I made a new friend yesterday… a talkative 5 year old, the daughter of my friend’s maid. Farheen confidently rattled off, “A for Apple, B for Ball, C for Cat, D for Doll…” She was in the first grade and had been learning the English alphabet at school, but she shyly admitted she couldn’t remember what M was for, and jumped from H to O in her enthusiasm. I doubt she knew what any of those words meant. It was just something she had been taught, and she had dutifully learned.
In her hand she carefully held two pieces of paper on which a doll’s picture was drawn, kind of like a mini animation. She showed me how if she flipped the little pages it would look like the doll was changing its form. I asked if she had drawn them. She said a “didi” at tuition had drawn them for her. Farheen enjoyed drawing, but she didn’t have paper or color pencils of her own to draw and color.
I asked Farheen about her friends at school. She said she had none. She only spoke to her little brother, Mohammed. The teachers didn’t allow them to play in school, and she seemed afraid to talk to others in class.
After school her elder brother (a cousin, I assume) would take her to a tuition center to do her homework. She liked going there because they would sometimes serve her biscuits, samosas and Thumbs Up.
Farheen was happy that her mother Aisha had packed Biriyani for her lunch that day. It was the left over from Sunday’s dinner. She usually carried Rotis and sugar for lunch and didn’t like eating that. She preferred snacks, “pan biscuit” in particular. She laughed about her “fat little brother, Mohammed” who ate a lot, unlike her.
I spoke a little to Farheen’s mother Aisha too, while she swept and swabbed the floor. She told me that she had 3 children – Farheen who was 5, Mohammed who was 3, and another son who had recently died of some heart disease. Aisha thought this son had brought her good luck and restored her joy. She felt all her problems and sadness had returned after his death. Aisha still loved this little son of hers more than the other two and thought about him a lot. I could hear the sadness in her voice as she told me about him. I sympathized with her and tried to explain in my broken Hindi that God had given her 2 beautiful children, so to be thankful for them and love them the same way she would have loved the son she lost.

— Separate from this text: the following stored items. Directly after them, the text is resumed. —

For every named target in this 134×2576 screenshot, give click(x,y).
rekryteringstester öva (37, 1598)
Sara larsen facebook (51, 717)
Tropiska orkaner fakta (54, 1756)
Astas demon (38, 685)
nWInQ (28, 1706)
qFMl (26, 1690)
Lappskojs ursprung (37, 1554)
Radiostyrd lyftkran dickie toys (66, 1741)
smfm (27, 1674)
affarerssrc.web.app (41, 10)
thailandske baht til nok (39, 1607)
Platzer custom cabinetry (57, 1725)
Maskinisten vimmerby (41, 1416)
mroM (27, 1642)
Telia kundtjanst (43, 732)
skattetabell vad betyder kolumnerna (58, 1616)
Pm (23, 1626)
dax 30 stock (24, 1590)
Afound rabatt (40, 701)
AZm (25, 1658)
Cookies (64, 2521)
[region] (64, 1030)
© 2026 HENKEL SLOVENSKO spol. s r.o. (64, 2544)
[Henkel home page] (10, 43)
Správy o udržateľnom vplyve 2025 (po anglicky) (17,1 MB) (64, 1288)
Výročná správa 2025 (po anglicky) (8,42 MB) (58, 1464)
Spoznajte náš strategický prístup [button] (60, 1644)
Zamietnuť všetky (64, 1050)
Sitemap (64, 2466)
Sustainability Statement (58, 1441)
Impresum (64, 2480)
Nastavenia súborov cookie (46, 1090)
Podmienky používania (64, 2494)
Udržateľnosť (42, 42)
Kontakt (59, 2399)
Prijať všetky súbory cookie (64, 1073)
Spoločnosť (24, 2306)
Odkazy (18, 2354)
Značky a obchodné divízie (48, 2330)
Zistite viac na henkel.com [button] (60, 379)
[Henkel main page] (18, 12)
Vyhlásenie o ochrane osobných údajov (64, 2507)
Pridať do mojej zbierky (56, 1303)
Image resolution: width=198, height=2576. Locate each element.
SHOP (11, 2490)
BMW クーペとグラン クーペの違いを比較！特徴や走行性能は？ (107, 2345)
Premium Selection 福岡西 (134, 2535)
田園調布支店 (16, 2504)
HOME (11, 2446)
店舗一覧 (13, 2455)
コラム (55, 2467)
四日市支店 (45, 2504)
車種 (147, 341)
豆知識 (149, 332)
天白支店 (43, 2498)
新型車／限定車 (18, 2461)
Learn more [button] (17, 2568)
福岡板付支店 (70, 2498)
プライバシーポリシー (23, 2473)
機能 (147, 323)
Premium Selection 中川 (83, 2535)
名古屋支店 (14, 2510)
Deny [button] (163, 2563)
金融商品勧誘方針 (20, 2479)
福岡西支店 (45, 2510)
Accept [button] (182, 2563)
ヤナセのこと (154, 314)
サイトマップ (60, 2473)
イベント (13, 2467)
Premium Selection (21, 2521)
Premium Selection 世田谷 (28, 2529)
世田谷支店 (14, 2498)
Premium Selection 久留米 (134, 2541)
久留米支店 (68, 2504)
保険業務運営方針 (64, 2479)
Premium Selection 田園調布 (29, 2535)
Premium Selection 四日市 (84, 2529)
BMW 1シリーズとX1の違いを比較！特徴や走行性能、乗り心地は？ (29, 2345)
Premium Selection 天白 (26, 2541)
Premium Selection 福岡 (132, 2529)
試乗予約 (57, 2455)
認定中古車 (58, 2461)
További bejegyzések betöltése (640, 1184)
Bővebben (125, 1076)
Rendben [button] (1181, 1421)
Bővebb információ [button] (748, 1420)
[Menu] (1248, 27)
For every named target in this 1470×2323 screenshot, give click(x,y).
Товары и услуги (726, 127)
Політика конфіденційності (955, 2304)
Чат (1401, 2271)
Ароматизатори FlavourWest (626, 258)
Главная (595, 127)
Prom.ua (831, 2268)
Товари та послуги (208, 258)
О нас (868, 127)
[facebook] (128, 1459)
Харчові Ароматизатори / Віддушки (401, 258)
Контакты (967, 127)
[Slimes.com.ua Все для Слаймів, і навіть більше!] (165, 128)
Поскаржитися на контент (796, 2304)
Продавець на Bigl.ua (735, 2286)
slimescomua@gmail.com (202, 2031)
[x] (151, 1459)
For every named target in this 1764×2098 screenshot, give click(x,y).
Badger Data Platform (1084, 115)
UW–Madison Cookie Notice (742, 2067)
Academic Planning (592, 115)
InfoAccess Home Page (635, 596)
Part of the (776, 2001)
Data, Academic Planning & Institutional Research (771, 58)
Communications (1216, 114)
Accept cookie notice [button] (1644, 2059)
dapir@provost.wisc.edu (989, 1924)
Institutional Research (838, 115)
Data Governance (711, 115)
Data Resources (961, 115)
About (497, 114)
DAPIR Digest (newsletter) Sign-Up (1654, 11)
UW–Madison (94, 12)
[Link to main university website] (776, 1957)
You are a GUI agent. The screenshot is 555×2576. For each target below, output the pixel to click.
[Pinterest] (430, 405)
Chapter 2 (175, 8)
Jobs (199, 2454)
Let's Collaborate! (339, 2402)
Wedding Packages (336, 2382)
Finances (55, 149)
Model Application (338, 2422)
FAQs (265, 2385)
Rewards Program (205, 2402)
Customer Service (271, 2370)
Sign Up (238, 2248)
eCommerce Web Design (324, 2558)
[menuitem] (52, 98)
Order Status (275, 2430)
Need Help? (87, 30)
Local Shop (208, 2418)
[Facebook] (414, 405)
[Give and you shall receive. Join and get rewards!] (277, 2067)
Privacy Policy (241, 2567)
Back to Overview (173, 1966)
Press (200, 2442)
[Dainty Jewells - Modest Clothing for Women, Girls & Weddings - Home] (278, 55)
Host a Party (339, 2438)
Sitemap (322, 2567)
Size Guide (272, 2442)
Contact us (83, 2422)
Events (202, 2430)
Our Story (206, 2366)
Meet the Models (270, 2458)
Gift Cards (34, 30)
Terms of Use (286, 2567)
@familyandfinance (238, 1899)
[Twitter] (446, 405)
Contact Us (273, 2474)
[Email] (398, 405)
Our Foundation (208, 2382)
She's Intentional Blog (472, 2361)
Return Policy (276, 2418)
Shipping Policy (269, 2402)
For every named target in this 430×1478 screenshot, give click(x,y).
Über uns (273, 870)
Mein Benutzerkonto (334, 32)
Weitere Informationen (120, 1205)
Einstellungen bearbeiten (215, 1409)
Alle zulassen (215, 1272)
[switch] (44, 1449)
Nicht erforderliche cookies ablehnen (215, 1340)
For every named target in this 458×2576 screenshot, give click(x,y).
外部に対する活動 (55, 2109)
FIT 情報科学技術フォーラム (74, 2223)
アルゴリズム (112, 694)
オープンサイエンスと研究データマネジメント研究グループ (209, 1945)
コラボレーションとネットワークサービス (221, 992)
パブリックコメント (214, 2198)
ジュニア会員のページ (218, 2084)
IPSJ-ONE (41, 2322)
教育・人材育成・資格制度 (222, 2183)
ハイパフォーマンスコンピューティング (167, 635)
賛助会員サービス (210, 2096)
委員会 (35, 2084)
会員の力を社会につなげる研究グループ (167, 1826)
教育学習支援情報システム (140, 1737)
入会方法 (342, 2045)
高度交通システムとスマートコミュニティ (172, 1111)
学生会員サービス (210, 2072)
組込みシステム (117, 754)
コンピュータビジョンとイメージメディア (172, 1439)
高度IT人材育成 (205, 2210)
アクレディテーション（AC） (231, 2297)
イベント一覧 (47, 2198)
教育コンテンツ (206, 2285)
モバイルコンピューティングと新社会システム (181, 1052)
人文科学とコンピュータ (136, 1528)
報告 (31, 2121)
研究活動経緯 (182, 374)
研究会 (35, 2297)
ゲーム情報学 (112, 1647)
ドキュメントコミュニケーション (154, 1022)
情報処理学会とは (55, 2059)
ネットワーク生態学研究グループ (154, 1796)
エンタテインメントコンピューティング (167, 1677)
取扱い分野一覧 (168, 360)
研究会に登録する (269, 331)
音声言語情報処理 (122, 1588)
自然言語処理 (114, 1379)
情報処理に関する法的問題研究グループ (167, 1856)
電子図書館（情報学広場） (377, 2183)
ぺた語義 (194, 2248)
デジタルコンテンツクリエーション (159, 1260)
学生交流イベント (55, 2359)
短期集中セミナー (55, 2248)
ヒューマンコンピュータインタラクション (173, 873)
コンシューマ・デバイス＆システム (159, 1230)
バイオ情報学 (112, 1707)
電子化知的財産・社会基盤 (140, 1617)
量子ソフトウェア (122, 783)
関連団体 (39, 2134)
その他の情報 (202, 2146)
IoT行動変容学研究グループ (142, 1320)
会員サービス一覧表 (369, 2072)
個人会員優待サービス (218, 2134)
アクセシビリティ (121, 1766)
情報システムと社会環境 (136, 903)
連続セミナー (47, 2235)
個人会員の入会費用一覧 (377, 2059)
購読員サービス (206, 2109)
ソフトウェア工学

Farheen told me she liked her father better than her mother. He was a painter and would sometimes take her and Mohammed on his cycle. He would go out to some place on Sundays and buy eggs, biscuits, etc… for them. He had bought them a new fan recently, but Farheen had put it away because she was afraid other children would play with it and break it. She complained that her father made the house dirty though, and she and her mother had to clean up always.
I asked her what she wanted to be when she grows up, and to my disappointment she replied that she wanted to be a maid like her mother. “You don’t want to become a good teacher or something else?” “No, I want to clean homes. People make their houses dirty, no? I want to clean their houses.”
I saw a big mark on Farheen’s left arm and assumed it was a vaccination mark, but it didn’t strike me that she had probably never been to a doctor in her life. What it was was the scar from a brutal beating. Her teacher had beaten her with something (I couldn’t understand what) because she hadn’t paid her fees on time. The scar seemed so deep. Farheen told me it had swollen so big and didn’t heal for a long time. Her parents had shifted her to another school soon after. I asked her, “Farheen, did it hurt?” “Yes.” “Did you cry?” “No…” “Why not?” “Only small children cry…”
So little, and yet she spoke as if she was 10 times her age! I had to gulp down tears and the lump that had formed in my throat by then. My heart went out to this little child who had an entire lifetime before her, but had already suffered so much, lacked so many things that I took for granted, and had resigned herself to her fate. In her little mind, all she knew was the life she lived and she didn’t even think or wish that life could be any better for her. She was content being who she was, willing to accept her life as it was, and was determined to become whatever she thought it was her duty to become.
All the words in the world are insufficient to express what I felt at that moment. When I returned home and thought about it, I was moved all the more and could not contain my tears. To think that there are millions of Farheens all over India (and probably the world), needing a good education, a safe environment at school and home, basic amenities, nutritional food, better facilities and opportunities, genuine love and care… and just needing to know that God loves them, cares about them, and wants nothing but the best for them…
What am I doing to make life better for someone like Farheen?